弓なりの眉にいつも笑っているような口元。
決して二枚目とは言えないが、愛嬌があって親しみやすい顔立ちで、その印象のまま、誰からも好かれている愉快な生徒会長だ。
瑤子も特に接する機会があったわけではないが、なんとなく好感を持っていた。
持ってはいたが。
惚れた腫れたはまた別の話である。
「…やっぱ男は顔なんすかねえ…」
生徒会長――――石原は眉を八の字にして溜め息をついた。瑤子に向けてというよりも、声に出して確認を取っているようだった。
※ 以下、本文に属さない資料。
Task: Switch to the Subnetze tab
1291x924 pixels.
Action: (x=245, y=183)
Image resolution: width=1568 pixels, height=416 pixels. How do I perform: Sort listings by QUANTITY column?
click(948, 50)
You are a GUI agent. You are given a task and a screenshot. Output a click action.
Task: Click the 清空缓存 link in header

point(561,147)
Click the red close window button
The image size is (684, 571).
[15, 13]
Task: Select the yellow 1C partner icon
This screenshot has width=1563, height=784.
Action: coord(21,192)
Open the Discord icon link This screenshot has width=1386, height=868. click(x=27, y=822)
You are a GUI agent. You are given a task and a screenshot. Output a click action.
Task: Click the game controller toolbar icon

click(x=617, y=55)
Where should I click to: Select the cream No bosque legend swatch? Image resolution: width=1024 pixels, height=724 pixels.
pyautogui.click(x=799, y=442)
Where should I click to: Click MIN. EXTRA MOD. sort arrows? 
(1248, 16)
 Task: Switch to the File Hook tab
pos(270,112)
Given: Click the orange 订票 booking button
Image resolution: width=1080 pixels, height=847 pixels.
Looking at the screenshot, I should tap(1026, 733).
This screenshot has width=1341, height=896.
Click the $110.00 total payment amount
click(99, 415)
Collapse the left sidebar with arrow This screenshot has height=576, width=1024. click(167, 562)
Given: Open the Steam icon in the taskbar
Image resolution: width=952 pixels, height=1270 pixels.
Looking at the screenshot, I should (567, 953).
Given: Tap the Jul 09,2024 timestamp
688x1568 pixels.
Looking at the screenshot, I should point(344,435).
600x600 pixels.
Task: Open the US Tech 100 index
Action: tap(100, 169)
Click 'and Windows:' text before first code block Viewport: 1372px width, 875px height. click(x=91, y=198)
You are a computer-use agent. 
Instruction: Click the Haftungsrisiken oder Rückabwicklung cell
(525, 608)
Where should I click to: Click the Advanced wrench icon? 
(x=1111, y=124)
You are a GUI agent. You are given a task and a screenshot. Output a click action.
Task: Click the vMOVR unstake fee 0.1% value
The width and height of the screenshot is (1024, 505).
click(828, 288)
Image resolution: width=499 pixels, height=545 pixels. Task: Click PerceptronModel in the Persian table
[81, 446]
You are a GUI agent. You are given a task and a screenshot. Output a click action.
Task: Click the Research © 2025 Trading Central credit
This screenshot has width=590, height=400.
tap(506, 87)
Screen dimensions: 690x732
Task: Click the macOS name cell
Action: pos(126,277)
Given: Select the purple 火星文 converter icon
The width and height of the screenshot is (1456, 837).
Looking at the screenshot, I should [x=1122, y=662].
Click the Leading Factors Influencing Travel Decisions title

「始めて話した相手に告白されて、OKする人がいますか」
「じゃあ仲良くなってからだったら、宗田さん的にはありなんだ?」
「…それはまた別の話ですけど」
間を開けずに早口で問われ、瑤子は反射的に目を逸らした。
そもそもクラスの女子とさえ仲良くなれていないのに、特定の男子となんてもっと難しい。
じいぃ、と石原は瑤子を見つめ、瑤子は冷や汗をかきながら校舎外壁の染みをじっくりと見つめた。
どのくらい時間がたったのか瑶子の体内時計が狂って来たころ(実際はものの数分だったが)、石原は苦笑して瑤子から目を離した。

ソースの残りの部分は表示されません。